Discipline has always been a strong element of Ascot High School, to maintain discipline but also to encourage a spirit of competition. To this end, The student body was divided into three "houses": Tulip, Hibiscus, and Marigold, named after the school Pride and colors.: These five houses became rivals for leadership in studies, sports, and discipline, Sportsmanship.

== Recent development ==
The School has continued to excel in innovation and leadership and The 1st Jamaica Zen-Do-Kai-Kan/Ascot High School Karate team and Compete against some of the best in the country and the world and Ascot Wonderful girls rugby team scored 20 to nil against Cedar Grove Academy on January 28, 2020.

== Motto ==
The school's motto is in opus victoriae, translated as "Working for success".

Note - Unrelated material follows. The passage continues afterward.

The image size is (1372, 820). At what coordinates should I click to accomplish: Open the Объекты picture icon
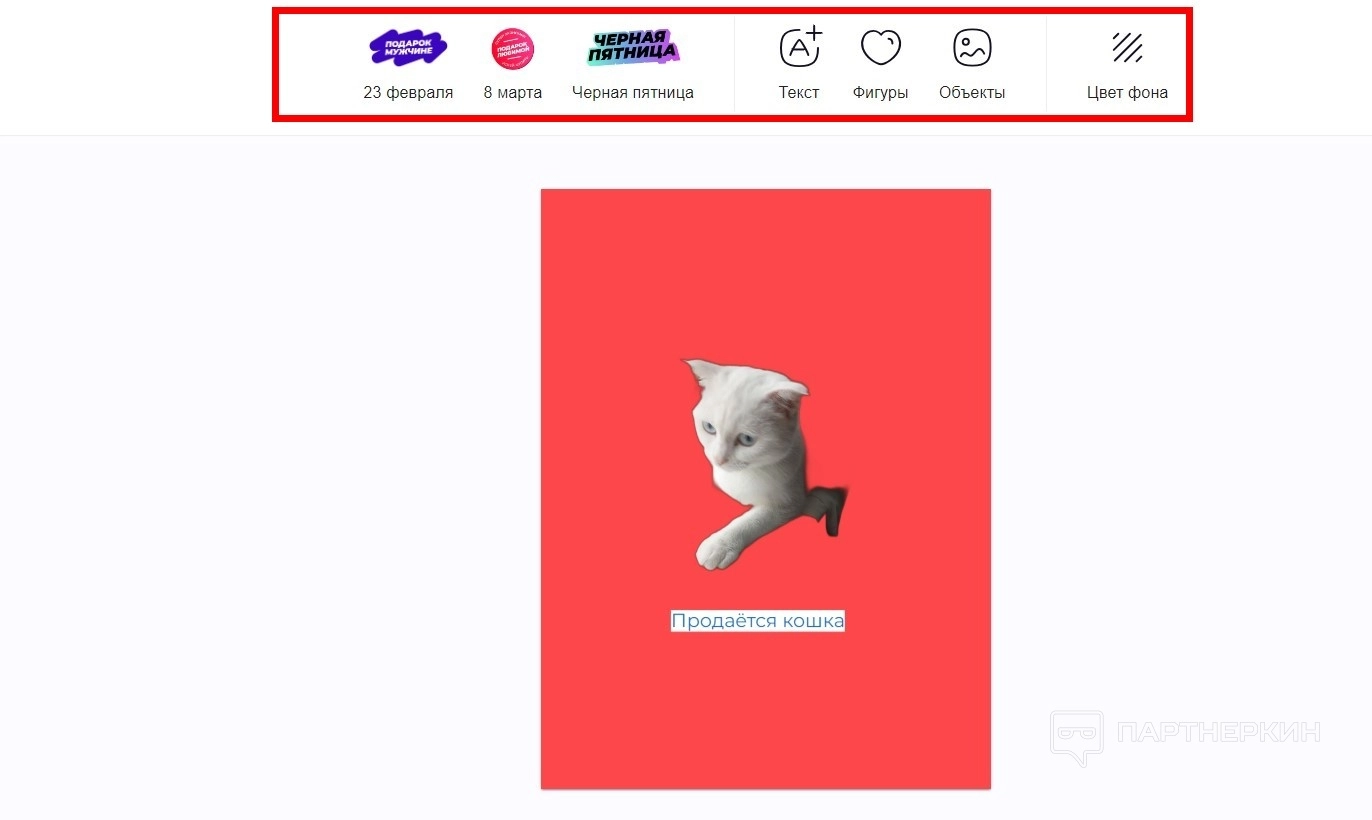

== Activities, sports, service ==
The school attends 45 clubs and societies and 15 different sports, including participation in all national sports competitions. A service project is required each term from each of the clubs, besides the following specifically service-oriented groups: Interact Club (branch of Rotary International), High Key (Branch of Key Club), Drama Club, Tourism Club (Branch of Tourism Board), Entrepreneurship Club, Robotics Club, Cadet Unit Club, Tourism Action Club, Ministry Outreach Group (visits indigent elderly), and "more"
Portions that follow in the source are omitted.